Leading scientist visits Aberdeen

A scientist who was a key member of the team which created the anti-impotence drug Viagra will be at the University of Aberdeen today. (November 14).

The University hopes the visit of Dr Gill Samuels, a distinguished scientist who was awarded the CBE for her work as well as the CBI First Woman of Science Award, will help inspire its students to become the next generation of industrial scientists.

PhD students and postdoctoral fellows within the University's College of Life Sciences and Medicine will get the opportunity to meet and question Dr Samuels, who is regarded as one of the leading women in UK science.

Professor Jenny Mordue, Head of the University's Graduate School within the College of Life Sciences and Medicine, invited Dr Samuels to visit the University. She said: "We are training postgraduate students to enter a wide variety of jobs across industry.

"Only 23% of UK postgraduates go into postdoctoral work and academia, which means we are training 77% to go into roles in industry, in sectors such as pharmaceuticals, biotechnology and other health services.

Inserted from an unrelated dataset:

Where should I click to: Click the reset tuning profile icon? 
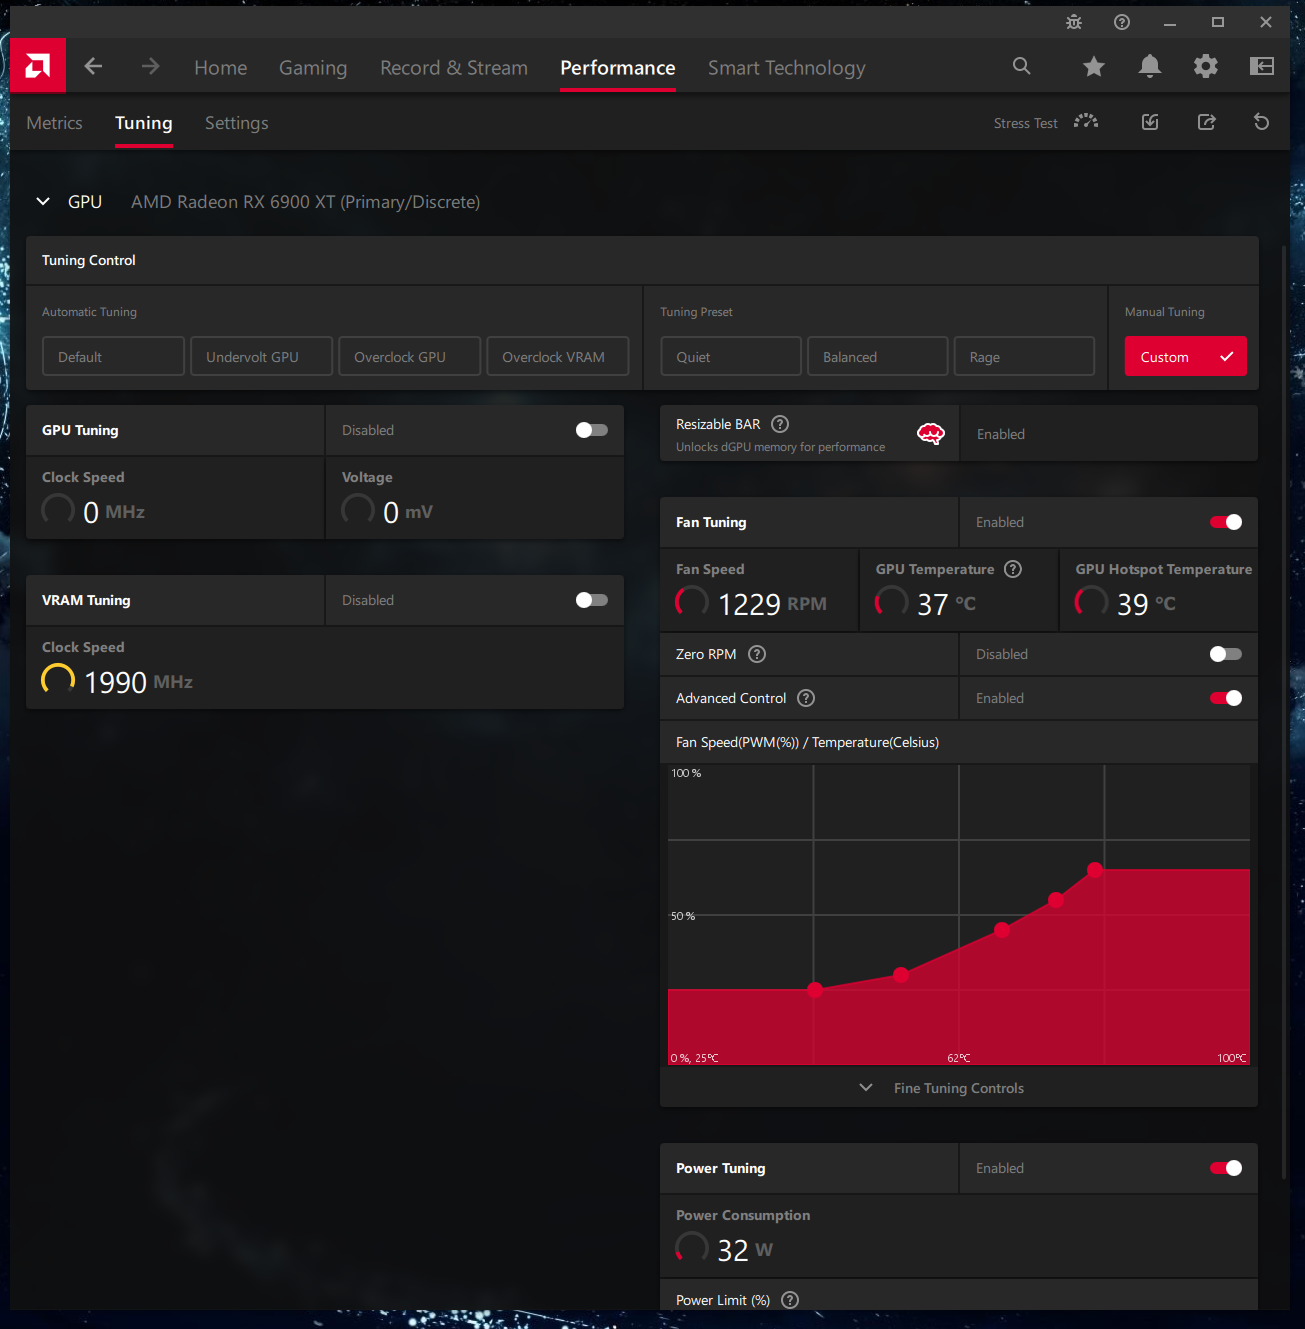(x=1262, y=122)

“To bring a successful industrial scientist like Dr Samuels to Aberdeen should be very beneficial for our post graduates and provide them with new insights into how they can apply their knowledge and skills in a commercial environment. She is an excellent role model.”

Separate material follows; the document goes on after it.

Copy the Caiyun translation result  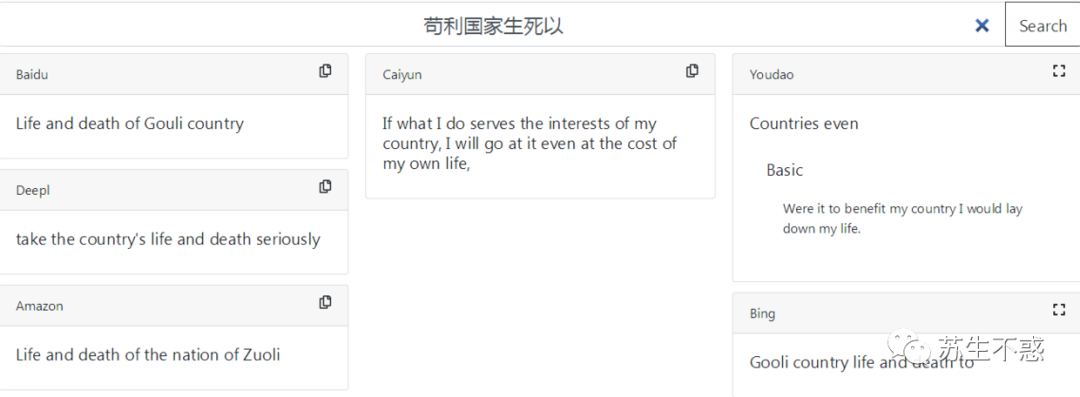pos(692,71)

Dr Samuels has done much work in promoting women in science and one of her roles is Vice President of the Association of Women in Science and Engineering.

The challenges of tackling public health issues in developed and developing countries is also close to Dr Samuels’ heart.

She will deliver a lecture at the University entitled The Pharmaceutical industry and Public Health Challenges of the 21st Century. This will include discussion as to the roles of the various stakeholders –governments, patients, medical professions, health-care providers, funders and pharmaceutical companies – involved in delivering improved public health, as well as the problems and constraints they face.

A physiologist and neuropharmacologist, Dr Samuels was, until she retired in April, Executive Director of Science Policy for Europe, for Pfizer, the world’s largest phamceutical company. Before that appointment, she was Director of Cardiovascular Biology for Pfizer, where she helped several new medicines that are now licensed to treat patients.

She has served on a number of committees and panels for key organisations and has also sat on Government Commissions and World Health Organization (WHO) working groups.

Dr Samuels was awarded the CBE for services to the Bioscience and Pharmaceutical industries in 2002. Earlier this year the CBI honoured Dr Samuels with the First Woman of Science Award.

She said of her trip to the University: “I’m very much looking forward to meeting postgraduates and postdoctoral fellows at the Graduate School. It’s always good to talk to young people and those just beginning their careers, and I hope to encourage some of them to pursue careers in industry. Discovering and developing new medicines is extremely challenging, and our ability to find tomorrow’s treatments depends on finding the best scientific talent out there.”